If all of the four parameters are empty or null all KnowledgeEntries should be returned, regardless if they have KnowledgeRecords.
If one or more of those parameters have entries only KnowledgeEntries should be returned that have a KnowledgeRecord that has the respective Location, Community Function or OrgUnit.
So basically the filter should not filter KnowledgeRecords, it should filter KnowledgeEntries but the information to filter after is on the KnowledgeRecord.
I struggled to explain the use-case, I hope it's more clear now.
02-18-2020 06:28 AM
With that clarification I'd use apoc.when
to handle the two cases separately.
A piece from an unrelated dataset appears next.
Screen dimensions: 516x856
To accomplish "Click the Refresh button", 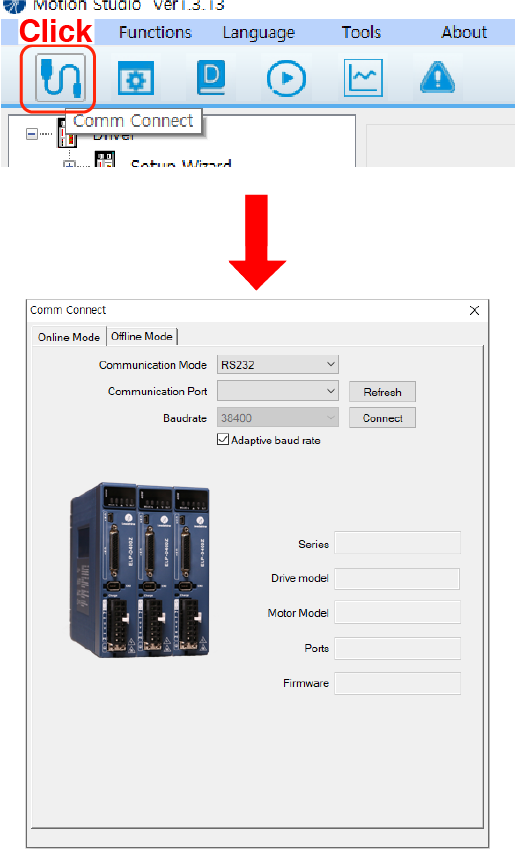I will tap(382, 392).
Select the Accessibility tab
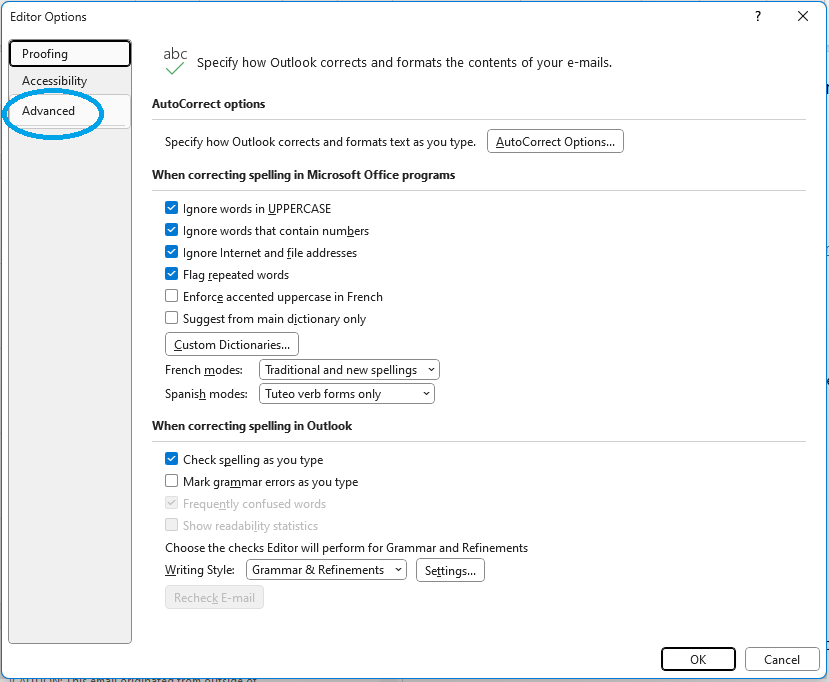The image size is (829, 682). (55, 81)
We first build a list of all ids and handle as well cases where an id list might be null via coalesce.
Next is to handle the two cases using my statement from above:
WITH [] + coalesce($locationIds,[]) + coalesce($organizationalUnitIds,[]) as allIds
CALL apoc.when(
size(allIds)=0
"MATCH (knowledgeEntry:KnowledgeEntry) RETURN knowledgeEntry",
"MATCH (knowledgeEntry:KnowledgeEntry)-[relationship]-(:KnowledgeEntry)-[:CONTAINS]->(kr:KnowledgeRecord)-[:BASED_AT|:RELEVANT_FOR_EMPLOYEES_WITH]->(target)
WHERE target.id in allIds
RETURN knowledgeEntry, relationship, count(*) as numberOfPaths"
) yield value return value
11-24-2022 09:04 AM
Hi I know I'm grave digging, but I think I found a neat solution to this.
If you change the 'WHERE' line in your first code block to
WHERE ($locationIds IS NOT NULL AND loc.id IN $locationIds) OR ($locationIds IS NULL)
The part before 'OR' is similar to what you already had, but first checks $locationIds has a value.
The part after the 'OR' will be true if $locationIds doesn't have a value. Basically saying WHERE true, and that's the equivelent of having no where statement.
My suggestion above only works when $locationIds is either values or null, but it could be expanded for empty arrays also.